Hong Min Lee,Byung Man Kwak,Jang Hyuk Ahn,Seung Hwan Jeong,Sung Lye Shim,Kyong Su Kim,Taeh Yung Yoon,Dong Gil Leem,Ja Young Jeong 한국축산식품학회 2011 한국축산식품학회지 Vol.31 No.2
The objective of this study was to develop a method to simultaneously quantify vitamins A and E in infant formula. To determine the vitamin A and E content, vitamin A and four different vitamin E isomers (α-, β-, γ-, and δ-tocopherol) were separated by high performance liquid chromatography with a photodiode array detector using a Develosil RPAQUEOUS RP-C30 column (4.6×250 mm, 5 μm).
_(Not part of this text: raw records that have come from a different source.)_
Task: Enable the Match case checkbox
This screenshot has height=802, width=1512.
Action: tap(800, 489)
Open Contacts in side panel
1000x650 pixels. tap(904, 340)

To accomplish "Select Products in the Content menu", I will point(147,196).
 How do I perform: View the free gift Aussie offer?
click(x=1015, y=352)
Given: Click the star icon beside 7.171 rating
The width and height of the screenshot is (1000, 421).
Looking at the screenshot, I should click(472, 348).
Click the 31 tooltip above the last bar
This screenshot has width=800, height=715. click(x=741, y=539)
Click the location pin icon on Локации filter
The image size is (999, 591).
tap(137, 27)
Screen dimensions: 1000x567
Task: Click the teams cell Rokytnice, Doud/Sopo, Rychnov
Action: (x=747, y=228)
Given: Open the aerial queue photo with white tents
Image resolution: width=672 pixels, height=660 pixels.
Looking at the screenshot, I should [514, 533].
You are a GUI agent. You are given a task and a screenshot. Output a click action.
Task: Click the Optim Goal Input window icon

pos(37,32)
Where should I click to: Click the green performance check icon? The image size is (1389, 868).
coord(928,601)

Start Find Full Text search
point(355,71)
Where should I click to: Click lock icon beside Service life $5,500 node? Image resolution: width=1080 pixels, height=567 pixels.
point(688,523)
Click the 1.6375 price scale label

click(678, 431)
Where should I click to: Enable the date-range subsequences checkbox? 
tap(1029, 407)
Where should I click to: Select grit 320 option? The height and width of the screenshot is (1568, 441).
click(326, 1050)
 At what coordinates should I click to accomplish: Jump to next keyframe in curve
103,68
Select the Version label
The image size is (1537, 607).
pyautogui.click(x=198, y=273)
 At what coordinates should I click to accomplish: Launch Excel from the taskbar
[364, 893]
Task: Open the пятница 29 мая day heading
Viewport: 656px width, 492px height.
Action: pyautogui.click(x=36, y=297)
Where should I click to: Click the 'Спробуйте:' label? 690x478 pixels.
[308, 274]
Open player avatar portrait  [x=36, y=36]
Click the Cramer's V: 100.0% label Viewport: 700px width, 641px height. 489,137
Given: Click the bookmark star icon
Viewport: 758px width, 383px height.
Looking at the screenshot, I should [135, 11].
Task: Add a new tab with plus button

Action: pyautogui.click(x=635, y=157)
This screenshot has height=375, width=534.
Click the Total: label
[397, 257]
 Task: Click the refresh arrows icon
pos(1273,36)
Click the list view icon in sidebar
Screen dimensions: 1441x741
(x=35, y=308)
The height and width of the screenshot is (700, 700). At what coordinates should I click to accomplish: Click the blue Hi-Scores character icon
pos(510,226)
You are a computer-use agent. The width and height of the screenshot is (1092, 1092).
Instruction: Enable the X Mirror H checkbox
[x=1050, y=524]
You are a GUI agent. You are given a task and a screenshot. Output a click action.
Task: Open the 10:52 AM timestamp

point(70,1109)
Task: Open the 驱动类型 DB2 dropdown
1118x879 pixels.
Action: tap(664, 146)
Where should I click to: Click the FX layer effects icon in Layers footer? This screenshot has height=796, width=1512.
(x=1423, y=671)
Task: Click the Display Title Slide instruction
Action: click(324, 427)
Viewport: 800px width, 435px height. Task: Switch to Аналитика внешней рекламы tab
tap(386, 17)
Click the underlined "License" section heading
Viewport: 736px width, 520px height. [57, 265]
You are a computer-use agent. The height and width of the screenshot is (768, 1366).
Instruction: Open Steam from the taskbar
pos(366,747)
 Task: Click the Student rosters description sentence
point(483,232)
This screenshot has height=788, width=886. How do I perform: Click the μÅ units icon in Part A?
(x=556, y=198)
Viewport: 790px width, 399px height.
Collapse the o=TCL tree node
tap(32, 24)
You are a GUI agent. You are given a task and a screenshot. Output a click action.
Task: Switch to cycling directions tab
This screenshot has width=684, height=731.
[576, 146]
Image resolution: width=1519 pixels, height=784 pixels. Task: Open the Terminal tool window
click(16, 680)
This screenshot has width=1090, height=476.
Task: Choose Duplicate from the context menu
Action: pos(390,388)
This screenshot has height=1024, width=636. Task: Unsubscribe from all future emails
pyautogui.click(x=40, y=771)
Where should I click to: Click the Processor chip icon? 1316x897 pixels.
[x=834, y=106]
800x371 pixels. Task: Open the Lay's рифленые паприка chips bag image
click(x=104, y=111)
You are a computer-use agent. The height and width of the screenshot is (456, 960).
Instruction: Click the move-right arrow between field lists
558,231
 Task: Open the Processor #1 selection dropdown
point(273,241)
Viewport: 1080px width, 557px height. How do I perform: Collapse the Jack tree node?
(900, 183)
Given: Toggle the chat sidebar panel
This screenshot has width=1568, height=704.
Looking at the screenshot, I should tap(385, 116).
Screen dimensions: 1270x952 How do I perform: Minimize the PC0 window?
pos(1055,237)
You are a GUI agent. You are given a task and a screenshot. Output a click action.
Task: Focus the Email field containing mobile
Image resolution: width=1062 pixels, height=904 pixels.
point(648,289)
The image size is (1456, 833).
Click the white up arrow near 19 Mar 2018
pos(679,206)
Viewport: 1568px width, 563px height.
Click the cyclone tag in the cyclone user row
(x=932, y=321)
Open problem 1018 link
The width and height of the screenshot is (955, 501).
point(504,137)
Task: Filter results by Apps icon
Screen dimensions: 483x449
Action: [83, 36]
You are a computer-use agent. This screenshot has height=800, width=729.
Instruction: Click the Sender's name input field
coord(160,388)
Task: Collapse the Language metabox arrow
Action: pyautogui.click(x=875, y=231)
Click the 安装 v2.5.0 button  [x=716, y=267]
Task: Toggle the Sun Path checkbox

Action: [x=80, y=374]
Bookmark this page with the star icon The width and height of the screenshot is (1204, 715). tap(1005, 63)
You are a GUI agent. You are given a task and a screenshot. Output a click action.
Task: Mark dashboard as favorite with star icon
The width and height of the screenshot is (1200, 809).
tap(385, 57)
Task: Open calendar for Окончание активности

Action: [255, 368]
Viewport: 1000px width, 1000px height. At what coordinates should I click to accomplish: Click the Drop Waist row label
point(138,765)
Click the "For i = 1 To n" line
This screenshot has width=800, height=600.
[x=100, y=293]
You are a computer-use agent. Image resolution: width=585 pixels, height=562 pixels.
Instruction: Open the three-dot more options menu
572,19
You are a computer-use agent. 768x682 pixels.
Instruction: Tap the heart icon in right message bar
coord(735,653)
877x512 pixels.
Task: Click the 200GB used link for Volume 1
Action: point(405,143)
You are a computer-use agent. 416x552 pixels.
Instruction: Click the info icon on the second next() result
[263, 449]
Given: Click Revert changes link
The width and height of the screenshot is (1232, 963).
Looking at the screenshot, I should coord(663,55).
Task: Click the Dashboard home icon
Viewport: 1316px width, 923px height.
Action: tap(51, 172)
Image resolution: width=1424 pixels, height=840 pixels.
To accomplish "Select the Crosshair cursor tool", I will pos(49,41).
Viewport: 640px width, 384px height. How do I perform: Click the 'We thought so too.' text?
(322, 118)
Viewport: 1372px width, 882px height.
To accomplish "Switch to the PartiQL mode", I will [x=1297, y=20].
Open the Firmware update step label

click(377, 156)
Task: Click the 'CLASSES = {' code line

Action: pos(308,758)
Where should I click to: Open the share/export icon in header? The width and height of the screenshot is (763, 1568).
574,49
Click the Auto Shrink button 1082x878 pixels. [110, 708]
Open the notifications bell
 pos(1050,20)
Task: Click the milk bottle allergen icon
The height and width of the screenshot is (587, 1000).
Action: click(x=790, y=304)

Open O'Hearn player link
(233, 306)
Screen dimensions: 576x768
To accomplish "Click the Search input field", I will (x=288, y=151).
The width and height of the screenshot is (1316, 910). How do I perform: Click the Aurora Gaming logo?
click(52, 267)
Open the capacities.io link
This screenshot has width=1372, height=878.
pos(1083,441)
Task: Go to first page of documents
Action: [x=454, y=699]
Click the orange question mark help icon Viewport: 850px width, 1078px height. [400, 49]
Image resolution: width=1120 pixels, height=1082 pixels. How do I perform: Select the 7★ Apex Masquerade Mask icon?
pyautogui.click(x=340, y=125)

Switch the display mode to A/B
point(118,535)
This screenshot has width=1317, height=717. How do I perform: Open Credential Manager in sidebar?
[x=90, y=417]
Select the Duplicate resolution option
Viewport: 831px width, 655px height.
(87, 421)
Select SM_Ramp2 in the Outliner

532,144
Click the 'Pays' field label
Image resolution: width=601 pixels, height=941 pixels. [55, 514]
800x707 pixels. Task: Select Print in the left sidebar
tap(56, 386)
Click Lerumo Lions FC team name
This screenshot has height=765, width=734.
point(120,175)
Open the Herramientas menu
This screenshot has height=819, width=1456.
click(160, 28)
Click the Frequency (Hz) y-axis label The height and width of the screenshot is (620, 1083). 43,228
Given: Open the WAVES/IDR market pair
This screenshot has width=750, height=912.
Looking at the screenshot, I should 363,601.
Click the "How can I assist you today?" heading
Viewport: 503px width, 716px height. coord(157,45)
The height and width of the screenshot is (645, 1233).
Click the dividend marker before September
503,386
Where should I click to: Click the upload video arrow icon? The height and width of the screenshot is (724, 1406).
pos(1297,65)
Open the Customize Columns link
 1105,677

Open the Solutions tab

The vitamin A and E contents in the certified reference material determined using this method were within the certified range of standard values. The limits of detection (LODs) and limits of quantitation (LOQs) for vitamin A were 0.02 and 0.06 μg/L, respectively. LODs and LOQs for the vitamin E isomers ranged from 0.20 to 0.55 and from 0.67 to 1.81 μg/L, respectively. Linear analyses indicated that the square of the correlation coefficient for the vitamin A and E isomers was 0.9997-0.9999. The recovery of vitamins ranged from 96.69 to 97.79%. The results demonstrate that this novel method could be used to reliably analyze vitamin A and E content in infant formula.